BEGIN Data for review

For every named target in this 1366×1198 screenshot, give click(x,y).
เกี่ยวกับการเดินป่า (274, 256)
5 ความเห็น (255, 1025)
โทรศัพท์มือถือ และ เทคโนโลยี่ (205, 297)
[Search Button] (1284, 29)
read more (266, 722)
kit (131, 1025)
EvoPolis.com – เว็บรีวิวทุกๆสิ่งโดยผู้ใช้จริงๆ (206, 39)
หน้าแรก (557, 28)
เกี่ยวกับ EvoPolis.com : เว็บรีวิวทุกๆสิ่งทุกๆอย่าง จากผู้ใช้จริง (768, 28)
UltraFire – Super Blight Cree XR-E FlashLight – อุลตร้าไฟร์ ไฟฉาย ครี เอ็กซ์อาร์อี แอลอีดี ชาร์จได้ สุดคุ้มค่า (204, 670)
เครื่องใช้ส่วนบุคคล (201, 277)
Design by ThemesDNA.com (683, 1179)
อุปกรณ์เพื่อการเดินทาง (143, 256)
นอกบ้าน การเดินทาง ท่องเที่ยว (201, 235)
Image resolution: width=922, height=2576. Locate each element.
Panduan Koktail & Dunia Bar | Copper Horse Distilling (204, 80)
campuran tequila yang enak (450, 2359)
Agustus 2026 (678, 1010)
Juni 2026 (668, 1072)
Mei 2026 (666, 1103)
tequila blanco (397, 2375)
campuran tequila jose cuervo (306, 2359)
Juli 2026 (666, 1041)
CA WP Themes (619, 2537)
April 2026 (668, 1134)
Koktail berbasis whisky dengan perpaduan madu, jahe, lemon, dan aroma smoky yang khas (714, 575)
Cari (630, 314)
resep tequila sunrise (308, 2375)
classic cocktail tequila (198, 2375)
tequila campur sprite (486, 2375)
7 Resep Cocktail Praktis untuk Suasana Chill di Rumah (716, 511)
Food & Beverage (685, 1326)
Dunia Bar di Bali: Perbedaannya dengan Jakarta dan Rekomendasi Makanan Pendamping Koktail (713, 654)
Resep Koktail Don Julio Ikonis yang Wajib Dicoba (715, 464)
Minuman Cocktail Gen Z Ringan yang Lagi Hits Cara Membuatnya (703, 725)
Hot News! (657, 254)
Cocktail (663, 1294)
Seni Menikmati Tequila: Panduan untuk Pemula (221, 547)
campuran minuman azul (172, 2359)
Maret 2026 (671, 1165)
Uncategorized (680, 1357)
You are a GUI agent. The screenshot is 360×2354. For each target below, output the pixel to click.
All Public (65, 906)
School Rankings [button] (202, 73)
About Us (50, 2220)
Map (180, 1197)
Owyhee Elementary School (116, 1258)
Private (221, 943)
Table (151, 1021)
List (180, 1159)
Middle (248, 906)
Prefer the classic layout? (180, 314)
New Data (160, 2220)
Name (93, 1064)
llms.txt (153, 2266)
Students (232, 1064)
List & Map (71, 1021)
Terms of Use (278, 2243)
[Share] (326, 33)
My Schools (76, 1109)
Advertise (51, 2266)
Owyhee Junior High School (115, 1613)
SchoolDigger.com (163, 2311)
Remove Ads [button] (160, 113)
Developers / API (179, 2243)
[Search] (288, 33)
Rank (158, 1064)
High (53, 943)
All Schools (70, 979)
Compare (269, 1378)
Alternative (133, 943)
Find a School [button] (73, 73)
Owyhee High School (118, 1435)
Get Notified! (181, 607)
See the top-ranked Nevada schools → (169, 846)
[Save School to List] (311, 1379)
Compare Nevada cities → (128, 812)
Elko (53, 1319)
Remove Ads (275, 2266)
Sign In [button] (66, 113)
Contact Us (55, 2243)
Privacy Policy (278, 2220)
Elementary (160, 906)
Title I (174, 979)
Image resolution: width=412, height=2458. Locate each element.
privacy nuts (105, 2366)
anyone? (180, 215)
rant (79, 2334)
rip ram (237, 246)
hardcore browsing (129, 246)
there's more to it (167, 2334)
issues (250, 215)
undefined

END Data for review

*What to do*. Filter the entries down to the lines with the word "นทาง" in them, and copy those lines.

*Solution to this exercise*.
อุปกรณ์เพื่อการเดินทาง (143, 256)
นอกบ้าน การเดินทาง ท่องเที่ยว (201, 235)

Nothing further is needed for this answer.